Übungstext:
=====

    "Sie teilt sogar unsere gute alte Spree in zwei Hälften."
    Ostberlin 1959. Lagebesprechung im Kommissariat der Volks-Polizei mit den Offizieren Wernicke, Thomas und Timm. Als das Trio am 20. August 1959 im DDR-Fernsehen erstmals seine Ermittlungen aufnahm, war Berlin eine Vier-Sektoren-Stadt mit noch offener Grenze.
    "Das Schlimmste aber ist: Diese Grenze ist geradezu zu einem Tummelplatz für Verbrecher aller Art geworden. Einbrecher, Schieber, Agenten, Betrüger. Sie alle benutzen diese Grenze, ich möchte sagen, als Wildwechsel."
    Enge Grenzen bei den Storys
    Ein Jahr zuvor war die erste deutsche Krimiserie, die ARD-Reihe "Stahlnetz", erfolgreich auf Sendung gegangen. Die Serie, die auf wahren Kriminalfällen basierte, wurde auch in Ostdeutschland empfangen. Das brachte die DDR-Oberen in Zugzwang, einen ähnlichen "Straßenfeger" im Arbeiter-und Bauern-Staat anzubieten, wollte man nicht Zuschauer an den "Klassenfeind" verlieren.

=====

Angezeigte Einträge:
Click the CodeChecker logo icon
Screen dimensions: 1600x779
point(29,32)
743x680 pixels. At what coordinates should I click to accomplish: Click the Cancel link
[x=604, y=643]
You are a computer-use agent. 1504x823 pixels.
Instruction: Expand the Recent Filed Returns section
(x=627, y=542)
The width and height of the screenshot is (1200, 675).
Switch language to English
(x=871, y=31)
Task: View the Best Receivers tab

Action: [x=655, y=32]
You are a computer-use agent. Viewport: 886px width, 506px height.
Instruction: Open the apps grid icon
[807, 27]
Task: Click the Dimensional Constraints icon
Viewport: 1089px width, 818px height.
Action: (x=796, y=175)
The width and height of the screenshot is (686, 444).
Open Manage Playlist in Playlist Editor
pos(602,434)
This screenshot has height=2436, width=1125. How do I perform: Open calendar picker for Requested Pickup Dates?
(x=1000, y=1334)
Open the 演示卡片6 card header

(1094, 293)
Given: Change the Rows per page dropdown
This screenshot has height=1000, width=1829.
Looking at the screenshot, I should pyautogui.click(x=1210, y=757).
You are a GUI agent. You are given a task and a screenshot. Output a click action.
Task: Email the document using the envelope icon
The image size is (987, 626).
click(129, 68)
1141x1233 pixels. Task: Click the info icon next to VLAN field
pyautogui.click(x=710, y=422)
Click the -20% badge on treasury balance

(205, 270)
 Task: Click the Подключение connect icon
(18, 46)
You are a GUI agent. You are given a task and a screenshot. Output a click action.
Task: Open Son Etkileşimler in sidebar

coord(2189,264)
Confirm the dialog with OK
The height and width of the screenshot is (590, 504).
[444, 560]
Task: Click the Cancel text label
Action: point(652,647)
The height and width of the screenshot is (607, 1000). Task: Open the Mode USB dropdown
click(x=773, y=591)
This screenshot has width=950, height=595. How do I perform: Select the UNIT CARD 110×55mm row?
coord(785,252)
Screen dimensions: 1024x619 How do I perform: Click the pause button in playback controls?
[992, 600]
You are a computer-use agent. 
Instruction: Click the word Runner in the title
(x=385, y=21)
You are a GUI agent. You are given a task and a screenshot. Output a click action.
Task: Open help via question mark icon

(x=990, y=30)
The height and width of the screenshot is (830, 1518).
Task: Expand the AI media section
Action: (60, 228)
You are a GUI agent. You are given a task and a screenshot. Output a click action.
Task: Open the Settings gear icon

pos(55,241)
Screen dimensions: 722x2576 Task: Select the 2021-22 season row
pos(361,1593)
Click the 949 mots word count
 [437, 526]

=====

Zitieren Sie aus dem Übungstext wörtlich die Stelle von „Ostberlin 1959. Lagebesprechung“ bis einschließlich „noch offener Grenze.“. Die Einträge sind eigenständiges Material und gehören nicht zum Übungstext.

Lösung:
Ostberlin 1959. Lagebesprechung im Kommissariat der Volks-Polizei mit den Offizieren Wernicke, Thomas und Timm. Als das Trio am 20. August 1959 im DDR-Fernsehen erstmals seine Ermittlungen aufnahm, war Berlin eine Vier-Sektoren-Stadt mit noch offener Grenze.